First about the water surface. It can be done in several ways (I've tried a bunch of em on this project).

One option is to use the fluid effects and the ocean (try using one of the presets and modifying its parameters, to give you a starting point). This has the advantage of being quick to set up and get looking alright, and has some serious options to get it look awesome. The main drawback with it is that it requires Unlimited and that it is very very slow to render (the more fine waves, the slower). It has some other advantages as to an pretty cool shader with highlight glows and stuff.

The other main option is to do it with nurbs planes and animated displacement maps (for this kind of water it works well). You will have to put alot of effort in the shader and also more work in post (with glows and things). The advantage is that it is alot faster to render and can be made to look as good. It is no simulation but whatever looks good is good.

The fog effect is a simple environment fog in Maya, looks alright. The seabed uses some paint-fx seaweed and plants. They actually move, but so slowly that they look static in the animation.

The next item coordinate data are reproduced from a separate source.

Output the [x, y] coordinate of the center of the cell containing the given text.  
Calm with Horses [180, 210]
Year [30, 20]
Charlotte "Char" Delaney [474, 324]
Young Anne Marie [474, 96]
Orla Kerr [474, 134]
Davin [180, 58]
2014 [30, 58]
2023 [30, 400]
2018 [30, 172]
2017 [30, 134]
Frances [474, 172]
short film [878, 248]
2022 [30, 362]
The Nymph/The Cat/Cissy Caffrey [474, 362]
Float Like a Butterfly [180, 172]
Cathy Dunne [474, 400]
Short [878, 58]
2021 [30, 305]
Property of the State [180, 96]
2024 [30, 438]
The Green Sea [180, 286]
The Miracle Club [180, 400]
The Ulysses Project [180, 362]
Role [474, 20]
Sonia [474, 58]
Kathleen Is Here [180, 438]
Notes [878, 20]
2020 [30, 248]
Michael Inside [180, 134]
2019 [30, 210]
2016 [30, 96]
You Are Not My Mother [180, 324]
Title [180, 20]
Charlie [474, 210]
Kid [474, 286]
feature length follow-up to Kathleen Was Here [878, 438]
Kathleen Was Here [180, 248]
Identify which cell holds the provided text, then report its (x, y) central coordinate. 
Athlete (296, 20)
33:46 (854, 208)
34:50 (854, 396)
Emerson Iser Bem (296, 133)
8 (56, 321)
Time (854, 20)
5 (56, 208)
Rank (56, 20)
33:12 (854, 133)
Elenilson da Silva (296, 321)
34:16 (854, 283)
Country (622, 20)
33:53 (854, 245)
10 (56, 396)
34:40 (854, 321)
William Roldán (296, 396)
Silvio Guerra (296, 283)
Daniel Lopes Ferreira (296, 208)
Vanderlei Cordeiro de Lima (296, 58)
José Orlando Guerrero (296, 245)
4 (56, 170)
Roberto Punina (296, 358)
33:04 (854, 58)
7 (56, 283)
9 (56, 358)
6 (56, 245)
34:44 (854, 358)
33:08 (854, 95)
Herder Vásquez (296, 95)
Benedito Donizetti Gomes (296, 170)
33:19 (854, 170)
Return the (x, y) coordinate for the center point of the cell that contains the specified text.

About rendertime. It is a 4 stage process, first render out the hardware particles in Maya (a few minutes). Then batchrender the entire sw-render part with depthmap channel (roughly 10h). Then composite the two (I did it in an old version of shake for NT, but After Effects or whatever works). I also did color-correction and some various glows and DoF in post. The result is rendered to uncompressed tga's (a few minutes) and then loaded into VirtualDub to compress it into a Divx .avi (done in realtime). Rendertime explodes when using fluid effects, but is reasonable with disp. mapped water. Times are with 640*360 resolution, a 1280*1024 would probably take roughly 4 times as long.

Sorry if I rambled on, but I hope you got your answers.